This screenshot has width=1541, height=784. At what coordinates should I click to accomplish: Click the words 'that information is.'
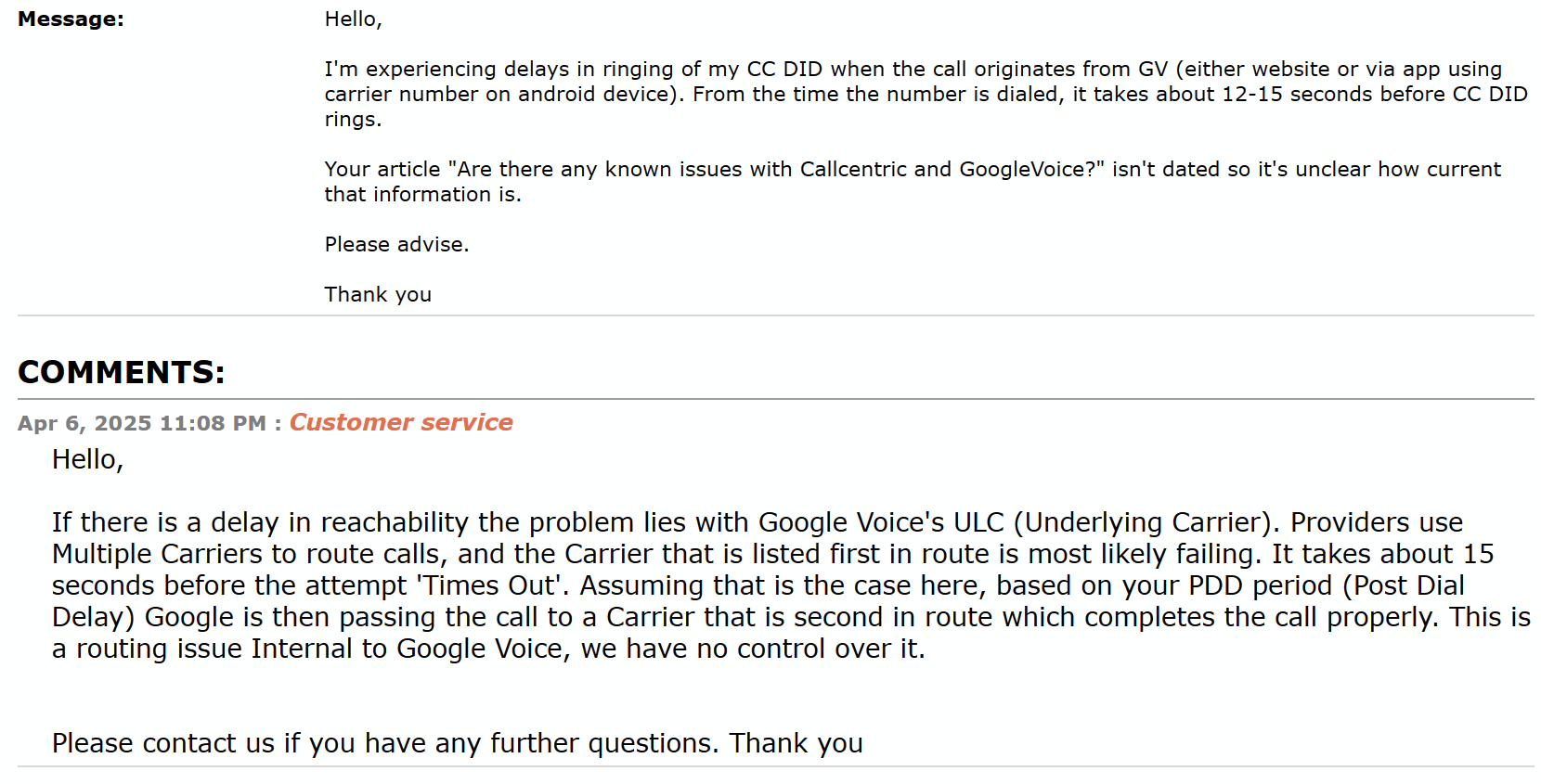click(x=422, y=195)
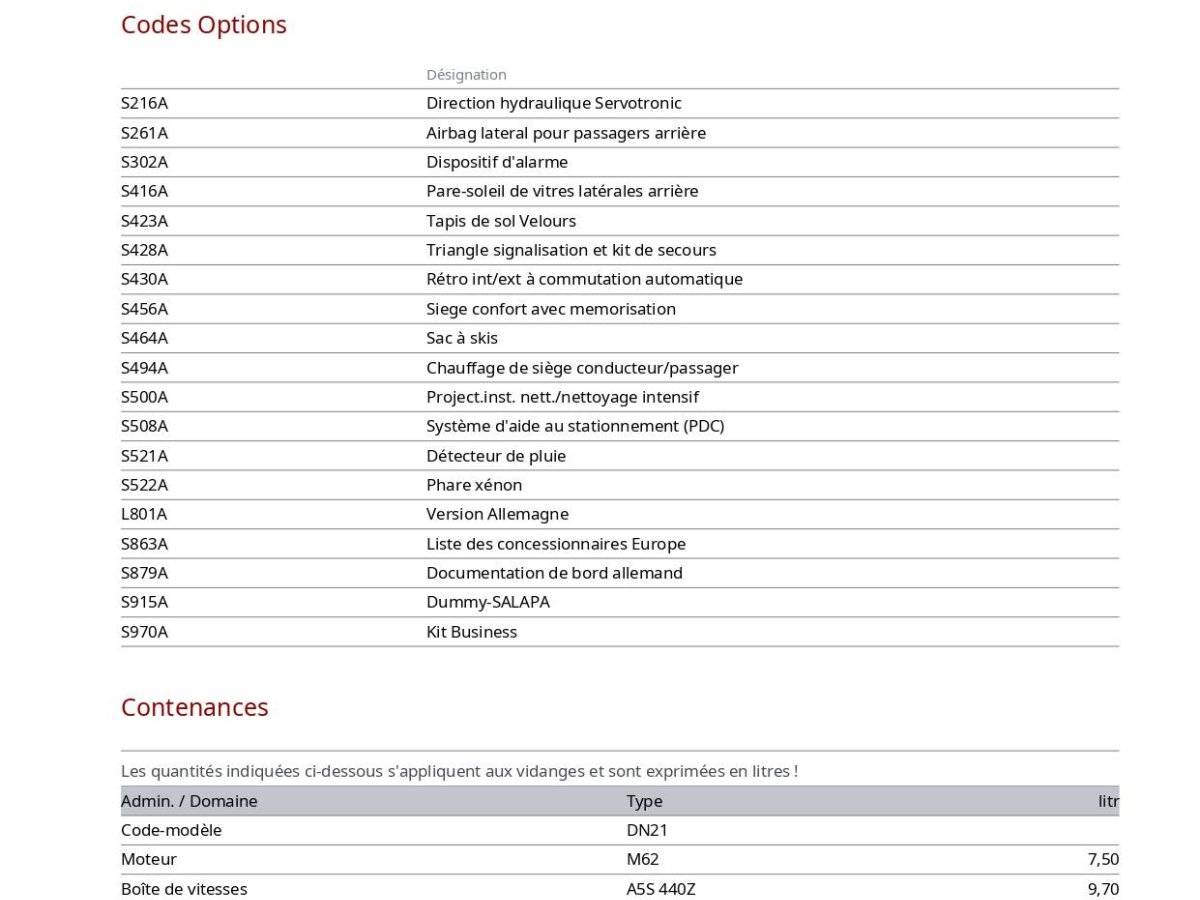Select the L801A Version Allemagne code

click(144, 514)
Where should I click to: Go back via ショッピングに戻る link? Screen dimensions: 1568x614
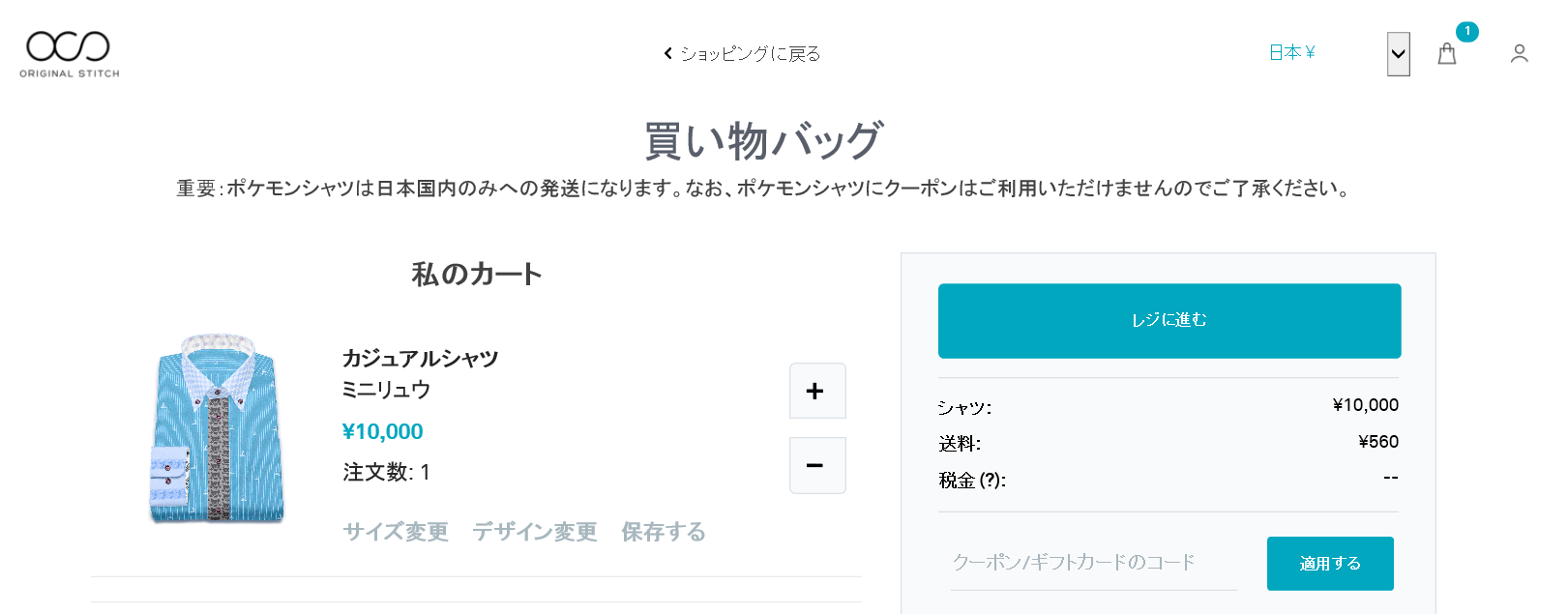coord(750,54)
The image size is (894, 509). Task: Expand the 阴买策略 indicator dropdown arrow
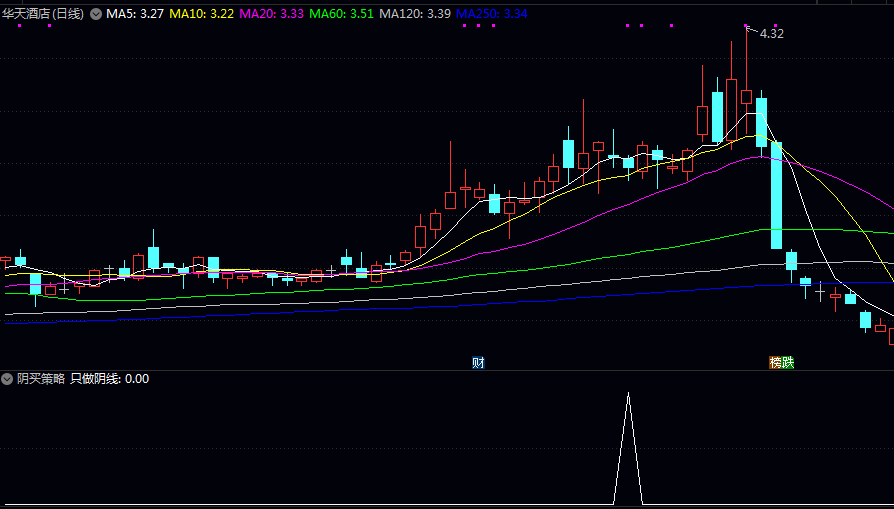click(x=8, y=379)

*-*-*

● PROBLEM DETAILS: Excluding all pictures, reproduce the records exactly as they appear above.

● THE ANSWER:
This screenshot has width=1541, height=784. At what coordinates should I click to accomplish: Click the words 'that information is.'
click(x=422, y=195)
Select the L801A Version Allemagne code

click(144, 514)
Where should I click to: Go back via ショッピングに戻る link? Screen dimensions: 1568x614
coord(750,54)
The image size is (894, 509). Task: Expand the 阴买策略 indicator dropdown arrow
click(x=8, y=379)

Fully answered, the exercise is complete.